Intracellular water-soluble protein profiles of barley aleurone layer extracts. A, One representative colloidal Coomassie blue-stained gel covering the pH range 3 to 10 is shown for each treatment. Molecular size markers are indicated at left. U, Untreated. B, Closeup view of the reference gel showing 178 identified spots. C, Functional categories of the plant proteins identified. (For details about protein identifications, see Supplemental Table S3).

Figure 7.

PCA and clustering of intracellular water-soluble protein spots.

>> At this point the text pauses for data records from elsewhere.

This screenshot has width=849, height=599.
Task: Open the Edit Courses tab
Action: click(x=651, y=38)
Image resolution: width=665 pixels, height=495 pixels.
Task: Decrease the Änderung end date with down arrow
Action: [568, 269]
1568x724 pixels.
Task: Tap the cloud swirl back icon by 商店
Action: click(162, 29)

A, PCA was performed on the 178 identified spots. Biological replicates are grouped by circles, and spots are indicated by numbers. B, Expression profiles of protein spots from PCA analysis were grouped in six clusters. The normalized volume for each spot is expressed relative to a reference gel (GA₃), in which all spot volumes are by default set to 1. Corresponding functional classifications are indicated: CH, Chaperone; DF, defense; DT, detoxification enzymes; PH, polysaccharide hydrolase; PM, primary metabolism; SN, signaling; UF, unknown function. U, Untreated. (For details about protein identifications, see Supplemental Table S3).

Figure 8.

Summary of distinct and overlapping responses of GA₃-induced aleurone layers to HS and TN treatments. GA₃-induced aleurone layers may display early symptoms of ER stress due to the pressure on the protein secretion system and reflected by the enhanced expression of proteins induced by ER stress. IPP, Isopentenyl diphosphate isomerase.